Another issue that arises in internet dating is that individuals may misrepresent both how they really appear in person and what their motivations are. When dealing with a website where no one is officially doing the setting up, pictures are not always accurate or honest. One can feel disappointed and even angry when meeting someone who looks nothing like their online photo.

When relying on a profile, there is always room for embellishment and therefore, heightened expectations. It is somewhat paradoxical that one would have a profile on a dating website, and yet not really be ready to settle down. A person who is not calling right away, or who prefers to exchange emails regularly for weeks before making a date may actually be ambivalent about meeting someone. It may be more important for him or her to know singles are out there than to actually take themselves out of the single pool by settling down. The internet, then, becomes a vehicle in which to meet people, but not necessarily for the purpose of marriage.

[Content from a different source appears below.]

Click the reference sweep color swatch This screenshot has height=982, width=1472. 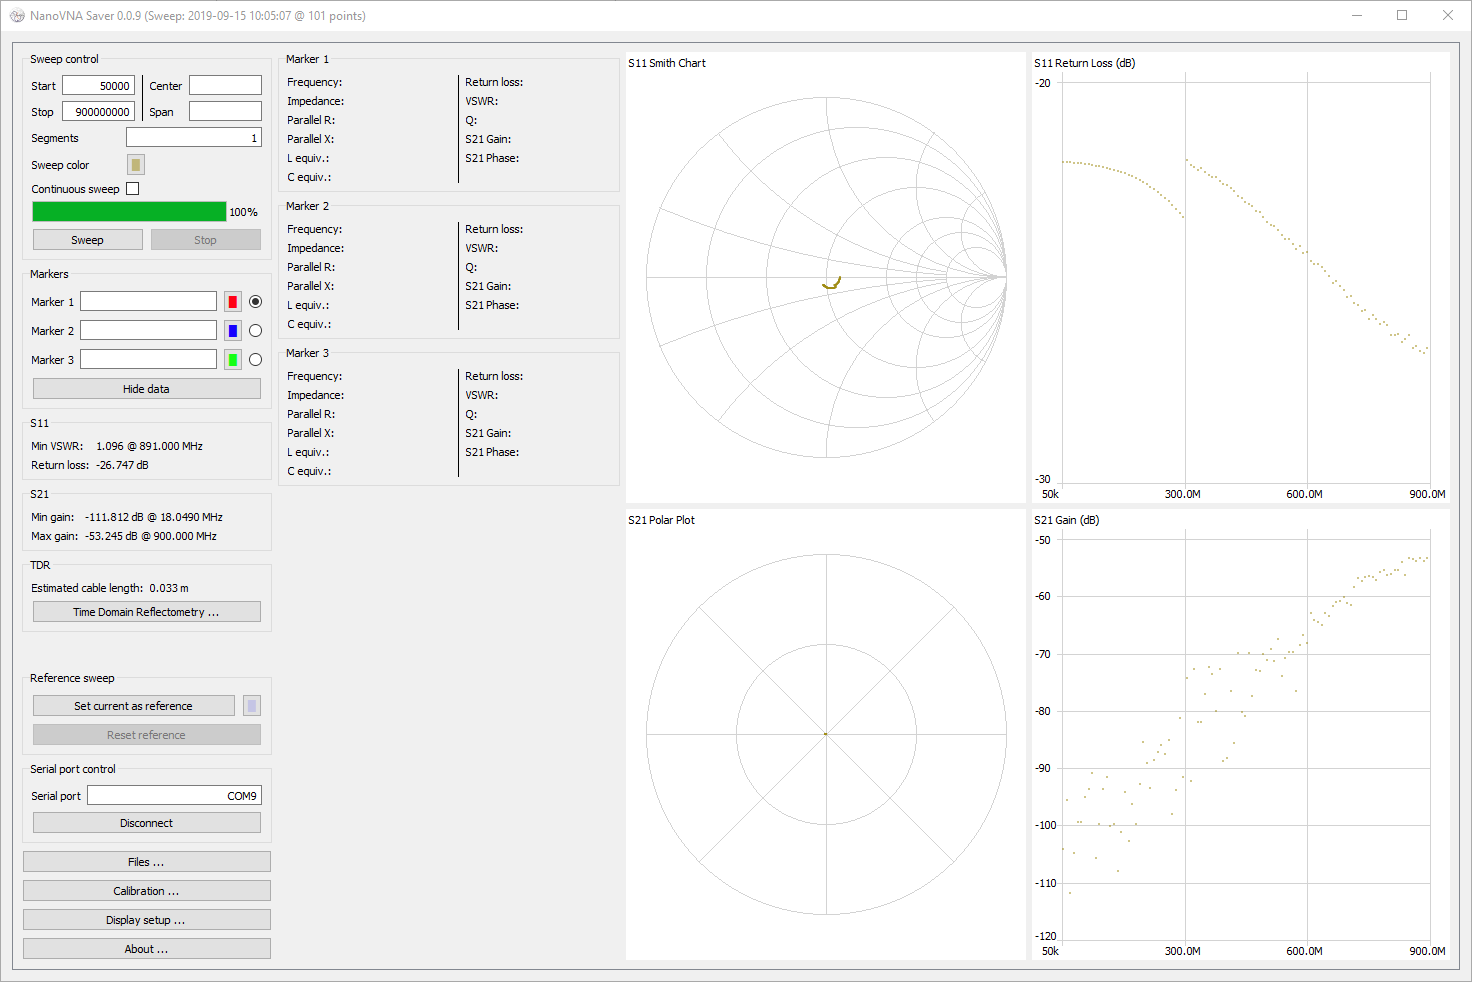252,706
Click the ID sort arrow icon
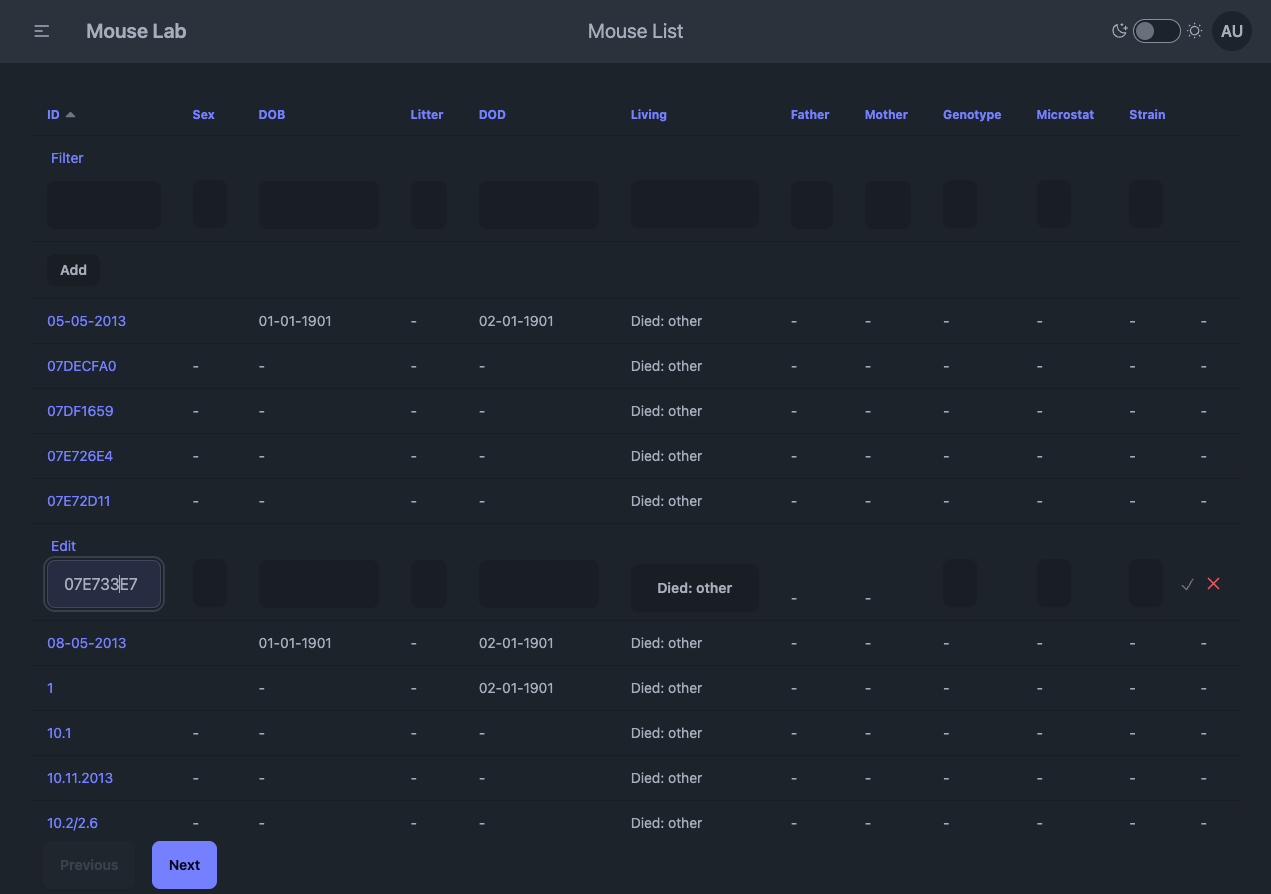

One needs to have a good sense of self when dating via the internet. There is more rejection than not, much of which comes in the way of no response.Whether initiated by man, woman, or matchmaker, there is no guarantee that an individual will be interested in the person writing to them, or even that they will answer your email.

There are many reasons why this happens. One man I spoke with said that although he wanted to get together with someone he liked, he held onto her phone number until it was too late. He had been waiting for things to slow down at work and they never did. Too much time had passed and she met someone else. Individuals need to know that if people aren't calling, it may have nothing to do with them. Some people are also trying to meet someone through other means and may not check or respond to messages for weeks at a time. Individuals who have difficulty with rejection may find that internet dating is not for them.

For those who have not yet had success on Jewish dating websites, sometimes patience is a virtue. Hundreds of singles have met their life partners on the internet, while others have given up after a few months without success.

Singles need to realize that finding one's beshert does not mean finding a perfect partner. A relationship is about giving of oneself and helping the other to be a better person. Despite the challenges, sites that introduce an intermediary may help by assessing one's level of commitment and/or providing coaching. Internet dating is simply a way to meet someone, a mere introduction. It takes risk, vulnerability and communication to take that introduction to another level and as of yet there is no website for that.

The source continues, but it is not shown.